In 1997, the first International Conference on Improving the Use of Medicines (ICIUM) presented and discussed interventions from around the world that aimed to promote appropriate use of medicines. It concluded that a successful intervention should:
• focus on a specific problem
• address the underlying factors
• use a problem-solving approach
• repeat the intervention
• be interactive
• provide feedback to prescribers
• be followed by monitoring and supervision
• develop peer group commitments or guidelines.
In 2001, the percentage of patients receiving antibiotics was 60-100% in Cambodia and approximately 70% in Lao PDR, while injection use in both countries ranged from 60-100%. A review by WHO indicated that monitoring and supervision of medicines use in the two countries did not incorporate problem-solving approaches, and was neither generating prescriber, commitment to nor setting specific targets for improved medicines use. In other words, the precepts recommended by ICIUM were not being comprehensively followed.
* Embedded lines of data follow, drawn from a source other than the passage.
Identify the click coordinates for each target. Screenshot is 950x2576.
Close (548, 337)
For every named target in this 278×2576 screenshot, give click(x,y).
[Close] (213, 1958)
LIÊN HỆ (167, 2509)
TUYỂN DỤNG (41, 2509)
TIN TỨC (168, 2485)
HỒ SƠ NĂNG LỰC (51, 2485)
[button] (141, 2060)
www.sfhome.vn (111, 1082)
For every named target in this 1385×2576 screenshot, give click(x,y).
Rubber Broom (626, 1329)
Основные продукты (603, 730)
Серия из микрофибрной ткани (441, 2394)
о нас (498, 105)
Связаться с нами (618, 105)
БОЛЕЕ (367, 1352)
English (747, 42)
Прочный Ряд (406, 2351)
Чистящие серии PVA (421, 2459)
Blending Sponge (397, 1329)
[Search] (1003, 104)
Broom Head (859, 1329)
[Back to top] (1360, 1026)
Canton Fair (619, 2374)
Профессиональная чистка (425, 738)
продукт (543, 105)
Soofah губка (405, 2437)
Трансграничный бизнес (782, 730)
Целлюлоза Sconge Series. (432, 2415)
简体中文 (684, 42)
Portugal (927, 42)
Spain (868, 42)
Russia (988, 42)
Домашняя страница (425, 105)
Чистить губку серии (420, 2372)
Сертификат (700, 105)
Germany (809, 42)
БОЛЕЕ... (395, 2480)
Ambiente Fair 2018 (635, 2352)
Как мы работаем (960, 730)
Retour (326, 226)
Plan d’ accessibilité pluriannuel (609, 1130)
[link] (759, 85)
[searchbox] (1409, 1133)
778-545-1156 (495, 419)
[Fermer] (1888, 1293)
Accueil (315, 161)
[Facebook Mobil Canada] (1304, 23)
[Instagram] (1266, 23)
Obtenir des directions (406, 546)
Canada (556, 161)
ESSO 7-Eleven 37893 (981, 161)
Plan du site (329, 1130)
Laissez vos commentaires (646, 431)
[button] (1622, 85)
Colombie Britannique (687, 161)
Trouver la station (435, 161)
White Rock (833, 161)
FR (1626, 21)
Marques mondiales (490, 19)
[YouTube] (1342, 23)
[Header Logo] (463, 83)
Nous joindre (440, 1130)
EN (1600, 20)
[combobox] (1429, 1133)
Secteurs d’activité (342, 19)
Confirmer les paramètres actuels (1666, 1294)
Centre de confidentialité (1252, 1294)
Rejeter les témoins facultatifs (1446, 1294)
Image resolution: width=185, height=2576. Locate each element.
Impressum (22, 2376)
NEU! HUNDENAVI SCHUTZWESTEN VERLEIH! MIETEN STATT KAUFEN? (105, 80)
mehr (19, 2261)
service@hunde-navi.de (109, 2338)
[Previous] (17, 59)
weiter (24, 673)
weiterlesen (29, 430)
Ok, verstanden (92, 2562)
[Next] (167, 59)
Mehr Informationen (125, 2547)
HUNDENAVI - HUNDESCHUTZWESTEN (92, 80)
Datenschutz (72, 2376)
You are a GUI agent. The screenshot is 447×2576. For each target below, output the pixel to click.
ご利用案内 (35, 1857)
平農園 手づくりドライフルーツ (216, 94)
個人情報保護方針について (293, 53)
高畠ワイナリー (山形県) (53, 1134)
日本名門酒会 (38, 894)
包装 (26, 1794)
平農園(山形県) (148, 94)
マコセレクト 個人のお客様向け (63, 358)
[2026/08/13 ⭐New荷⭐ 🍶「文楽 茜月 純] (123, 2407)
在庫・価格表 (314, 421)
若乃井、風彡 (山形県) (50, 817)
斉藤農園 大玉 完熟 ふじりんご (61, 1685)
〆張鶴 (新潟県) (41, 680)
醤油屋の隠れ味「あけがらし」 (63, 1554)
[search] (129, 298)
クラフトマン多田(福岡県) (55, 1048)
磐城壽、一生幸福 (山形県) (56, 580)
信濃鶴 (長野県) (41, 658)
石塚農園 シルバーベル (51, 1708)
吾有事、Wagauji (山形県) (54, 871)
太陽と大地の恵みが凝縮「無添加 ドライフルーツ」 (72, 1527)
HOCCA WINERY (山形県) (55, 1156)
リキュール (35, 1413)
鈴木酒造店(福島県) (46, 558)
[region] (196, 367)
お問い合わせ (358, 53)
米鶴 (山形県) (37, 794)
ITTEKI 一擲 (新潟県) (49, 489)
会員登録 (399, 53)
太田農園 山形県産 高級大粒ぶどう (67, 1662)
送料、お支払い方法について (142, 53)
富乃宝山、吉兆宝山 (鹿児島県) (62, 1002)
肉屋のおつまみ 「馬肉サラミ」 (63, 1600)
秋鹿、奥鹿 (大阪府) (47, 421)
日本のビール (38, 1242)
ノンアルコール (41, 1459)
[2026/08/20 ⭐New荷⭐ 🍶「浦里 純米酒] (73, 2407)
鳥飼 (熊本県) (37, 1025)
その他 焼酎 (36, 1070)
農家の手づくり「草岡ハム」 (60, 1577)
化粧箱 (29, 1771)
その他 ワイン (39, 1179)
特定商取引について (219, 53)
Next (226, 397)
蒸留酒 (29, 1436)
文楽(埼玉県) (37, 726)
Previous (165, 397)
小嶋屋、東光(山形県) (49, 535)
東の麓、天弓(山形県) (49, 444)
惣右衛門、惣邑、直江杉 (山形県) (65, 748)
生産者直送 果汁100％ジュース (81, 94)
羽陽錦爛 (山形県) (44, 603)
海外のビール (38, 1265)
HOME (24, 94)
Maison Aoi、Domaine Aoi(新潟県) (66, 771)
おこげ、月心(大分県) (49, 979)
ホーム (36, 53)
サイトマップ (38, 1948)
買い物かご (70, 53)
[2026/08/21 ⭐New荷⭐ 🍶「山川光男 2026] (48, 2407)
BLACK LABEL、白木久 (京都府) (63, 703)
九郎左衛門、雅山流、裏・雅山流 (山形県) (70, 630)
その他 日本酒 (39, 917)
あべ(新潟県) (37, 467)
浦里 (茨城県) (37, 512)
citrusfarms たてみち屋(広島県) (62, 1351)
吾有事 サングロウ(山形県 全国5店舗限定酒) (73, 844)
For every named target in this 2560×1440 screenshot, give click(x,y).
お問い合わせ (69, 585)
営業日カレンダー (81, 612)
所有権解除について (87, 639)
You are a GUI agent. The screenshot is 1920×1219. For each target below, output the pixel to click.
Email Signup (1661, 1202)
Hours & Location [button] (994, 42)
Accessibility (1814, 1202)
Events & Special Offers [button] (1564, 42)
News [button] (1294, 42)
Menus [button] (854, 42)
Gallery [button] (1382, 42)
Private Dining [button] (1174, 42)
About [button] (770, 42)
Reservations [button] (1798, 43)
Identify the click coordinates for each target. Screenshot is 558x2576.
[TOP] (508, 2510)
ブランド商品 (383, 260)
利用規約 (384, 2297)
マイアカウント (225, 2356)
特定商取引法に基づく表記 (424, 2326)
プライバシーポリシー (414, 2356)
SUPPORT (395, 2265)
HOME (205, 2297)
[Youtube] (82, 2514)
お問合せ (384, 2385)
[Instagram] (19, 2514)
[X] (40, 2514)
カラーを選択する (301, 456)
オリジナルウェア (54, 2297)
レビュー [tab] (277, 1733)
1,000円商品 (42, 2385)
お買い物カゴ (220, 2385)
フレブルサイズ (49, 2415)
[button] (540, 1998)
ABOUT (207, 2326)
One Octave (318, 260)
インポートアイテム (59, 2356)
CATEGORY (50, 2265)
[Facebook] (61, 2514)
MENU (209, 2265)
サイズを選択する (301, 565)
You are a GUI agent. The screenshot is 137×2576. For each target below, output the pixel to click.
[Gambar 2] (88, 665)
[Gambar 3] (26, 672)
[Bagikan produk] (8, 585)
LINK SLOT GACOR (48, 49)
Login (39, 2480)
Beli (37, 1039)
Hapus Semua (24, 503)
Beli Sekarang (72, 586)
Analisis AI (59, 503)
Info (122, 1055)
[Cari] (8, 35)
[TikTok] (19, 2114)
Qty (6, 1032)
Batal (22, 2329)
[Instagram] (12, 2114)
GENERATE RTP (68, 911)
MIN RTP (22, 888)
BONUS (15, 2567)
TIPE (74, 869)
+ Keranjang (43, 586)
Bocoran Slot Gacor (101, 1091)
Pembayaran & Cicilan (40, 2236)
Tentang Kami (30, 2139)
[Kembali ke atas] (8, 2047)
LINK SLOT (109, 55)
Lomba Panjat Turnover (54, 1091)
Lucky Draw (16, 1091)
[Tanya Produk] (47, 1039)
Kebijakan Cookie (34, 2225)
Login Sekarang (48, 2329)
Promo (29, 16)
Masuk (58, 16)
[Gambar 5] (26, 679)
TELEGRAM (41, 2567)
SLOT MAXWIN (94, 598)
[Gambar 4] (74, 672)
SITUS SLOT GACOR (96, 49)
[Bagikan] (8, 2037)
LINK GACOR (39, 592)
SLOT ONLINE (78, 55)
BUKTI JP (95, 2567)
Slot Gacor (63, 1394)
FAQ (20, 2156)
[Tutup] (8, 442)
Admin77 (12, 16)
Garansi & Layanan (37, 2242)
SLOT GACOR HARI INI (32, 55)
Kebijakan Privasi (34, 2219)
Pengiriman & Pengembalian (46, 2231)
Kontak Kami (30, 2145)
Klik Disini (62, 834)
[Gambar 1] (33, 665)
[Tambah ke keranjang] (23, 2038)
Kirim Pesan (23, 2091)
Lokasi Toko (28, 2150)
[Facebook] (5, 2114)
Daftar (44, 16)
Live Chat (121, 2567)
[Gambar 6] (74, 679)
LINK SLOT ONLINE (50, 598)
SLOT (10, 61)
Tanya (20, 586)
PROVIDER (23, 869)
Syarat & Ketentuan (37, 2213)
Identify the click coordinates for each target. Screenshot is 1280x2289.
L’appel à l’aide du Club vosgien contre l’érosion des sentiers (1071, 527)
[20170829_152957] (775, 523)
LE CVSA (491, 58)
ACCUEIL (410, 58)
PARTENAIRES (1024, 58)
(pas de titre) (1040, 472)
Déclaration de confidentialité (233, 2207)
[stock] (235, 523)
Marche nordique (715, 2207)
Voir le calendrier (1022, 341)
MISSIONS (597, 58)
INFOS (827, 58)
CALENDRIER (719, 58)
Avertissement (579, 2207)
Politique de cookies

Following the ICIUM recommendations, and working with the Ministries of Health in Cambodia and Lao PDR, WHO introduced and fieldtested an innovative monitoring, training and planning strategy (MTP) for improving rational use of medicines. A group of providers identifies medicines use problems, quantifies them using suitable indicators, identifies their possible causes, and selects appropriate solutions. They then implement the chosen solutions using available scientific information and other resources, and measure their (hopefully) improved performance. Additionally, the group of providers holds a regular monthly meeting to monitor the levels of the defined problem, discuss improvements made and target levels of improvement for the following month.
The percentage of patients receiving antibiotics at Hinboune District Hospital, Cambodia, fell immediately after implementation of the monitoring, training and planning strategy
The MTP strategy was field-tested in Cambodia and Lao PDR in a number of, mostly provincial, hospitals (6 in Cambodia and 8 in Lao PDR), and later expanded to district hospitals (21 district hospitals in Lao PDR). Evaluation of implementation in the pilot hospitals showed that it was effective in improving medicines practices and that hospitals can adopt the strategy easily. The Ministries of Health in Lao PDR and Cambodia are now seeking to extend use of this strategy to additional provincial and district hospitals, with donor support.
MTP was earlier adopted by the WHO Collaborating Center for Research and Training on Rational Drug Use in Yogyakarta, Indonesia, for implementing rational medicines use interventions in Indonesia.